> **PROBLEM**: Line by line, please look for the word "This" in the following records, then copy each line you find it in.

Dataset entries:
'''
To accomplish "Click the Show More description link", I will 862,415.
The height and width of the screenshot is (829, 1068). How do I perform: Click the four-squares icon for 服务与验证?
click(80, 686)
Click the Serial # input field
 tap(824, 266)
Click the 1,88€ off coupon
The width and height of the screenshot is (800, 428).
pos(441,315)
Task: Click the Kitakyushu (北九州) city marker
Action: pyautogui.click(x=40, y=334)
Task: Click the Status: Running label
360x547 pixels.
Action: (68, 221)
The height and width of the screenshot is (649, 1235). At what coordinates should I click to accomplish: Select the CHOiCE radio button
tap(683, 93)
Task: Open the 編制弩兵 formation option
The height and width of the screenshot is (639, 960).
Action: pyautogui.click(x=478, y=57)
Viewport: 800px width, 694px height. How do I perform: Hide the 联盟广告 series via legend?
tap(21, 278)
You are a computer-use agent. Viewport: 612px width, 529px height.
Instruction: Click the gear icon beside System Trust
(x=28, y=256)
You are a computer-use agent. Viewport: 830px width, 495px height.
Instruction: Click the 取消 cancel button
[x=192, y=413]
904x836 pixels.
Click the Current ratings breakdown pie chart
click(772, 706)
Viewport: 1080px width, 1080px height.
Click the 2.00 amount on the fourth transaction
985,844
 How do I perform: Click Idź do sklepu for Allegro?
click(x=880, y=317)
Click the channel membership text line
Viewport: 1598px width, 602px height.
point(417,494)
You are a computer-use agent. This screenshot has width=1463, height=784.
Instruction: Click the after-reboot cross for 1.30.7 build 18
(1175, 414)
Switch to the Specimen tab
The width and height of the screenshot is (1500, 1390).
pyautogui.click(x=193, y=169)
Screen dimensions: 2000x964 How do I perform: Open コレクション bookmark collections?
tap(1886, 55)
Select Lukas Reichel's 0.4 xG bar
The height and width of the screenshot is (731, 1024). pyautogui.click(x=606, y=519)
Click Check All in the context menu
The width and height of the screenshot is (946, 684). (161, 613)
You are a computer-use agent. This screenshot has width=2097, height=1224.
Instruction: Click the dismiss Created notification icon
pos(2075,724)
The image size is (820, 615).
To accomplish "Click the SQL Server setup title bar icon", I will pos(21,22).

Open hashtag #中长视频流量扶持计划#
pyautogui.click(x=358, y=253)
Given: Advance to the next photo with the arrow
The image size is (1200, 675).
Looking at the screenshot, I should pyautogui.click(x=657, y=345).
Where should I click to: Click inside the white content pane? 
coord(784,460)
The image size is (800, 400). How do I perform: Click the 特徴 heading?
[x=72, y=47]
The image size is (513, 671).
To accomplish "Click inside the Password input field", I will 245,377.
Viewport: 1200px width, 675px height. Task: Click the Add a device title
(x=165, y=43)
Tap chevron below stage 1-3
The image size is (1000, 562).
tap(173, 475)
'''
> **FINISHED TASK**:
You are a computer-use agent. This screenshot has width=1463, height=784.
You are a computer-use agent. This screenshot has width=2097, height=1224.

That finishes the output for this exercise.